工業製品でもあるガラス瓶は、生産された日付やどんな商品だったかの記録が残されているものが多く、当時の生活や時代背景を知るための資料になる。そこで、同館で所蔵するガラス瓶を整理してみたところ、十分に展示できる量があり、資料としてもユニークだったことから、ガラス瓶と関連資料を集めたテーマ展を企画した。
今回の展示では、198点の資料と42枚のパネルを展示。展示室入り口付近では、市内で出土した5種類のガラス瓶とガラス瓶を見る時の4つのポイント、色・形・クオリティー・記録を紹介している。

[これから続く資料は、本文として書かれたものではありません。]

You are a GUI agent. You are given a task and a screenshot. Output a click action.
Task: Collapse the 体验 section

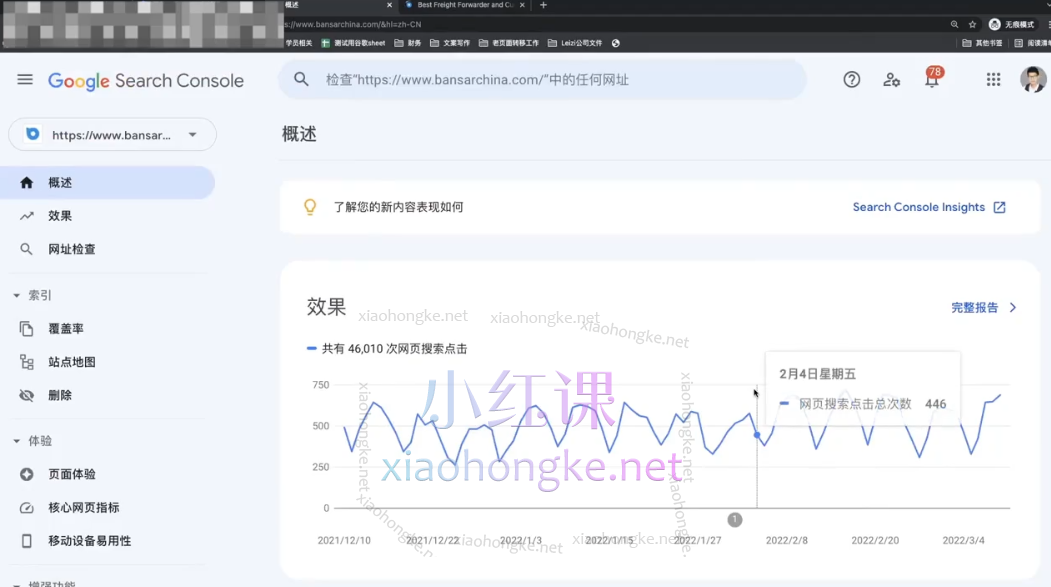[x=17, y=441]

担当者の津嶋知弘さんは「古いガラス瓶はピンクや黄色など、現代ではあまり見ない色や、細かな装飾がされたものも多い。職人の手で作られた瓶もあり、微妙なゆがみや気泡があるのも面白い。年代によって形やラベルが変化している様子にも注目してもらいたい」と話す。
展示の導入部分では牛乳瓶やサイダー瓶など幅広い世代が目にしていた製品、後半部分はビールや薬、化粧品など大人が使っていた瓶を並べ、それぞれの製品にまつわる広告やラベルなどの関連資料も併せて展示。当時の日本の様子や、人々の生活も学べるような工夫を凝らす。関連資料の多くは同館食品が個人で所有するものも多い。携帯電話やスマートフォンでQRコードを読み取って、動画や音声を楽しめるものも用意した。
展示に合わせた学芸講座も開催。6月16日には「近現代のメッセージ」と題し、発掘調査で判明した明治から昭和期の盛岡の生活など近現代考古学に着目した内容、8月25日には、出土したガラス瓶から人々の暮らしの一端を解説する「遺跡のガラス瓶」という内容で実施する。
津嶋さんは「今回の展示は、ガラス瓶から歴史を読み取る要素と、形を鑑賞する要素が組み合わさっている。知識を入れてもらいながら、ガラス瓶を楽しく観察してほしい。昭和生まれの皆さんにとっては懐かしいものも多いと思う」と話し、「こういった展示は初めてで、私たちも調べていて面白く感じていた。皆さんにも楽しんでもらえればうれしい。ぜひ足を運んで」と呼び掛ける。
開館時間は9時~17時(入館は16時30分まで)。入場料は、一般=200円、小中学生=100円。月曜、最終火曜休館。9月23日まで。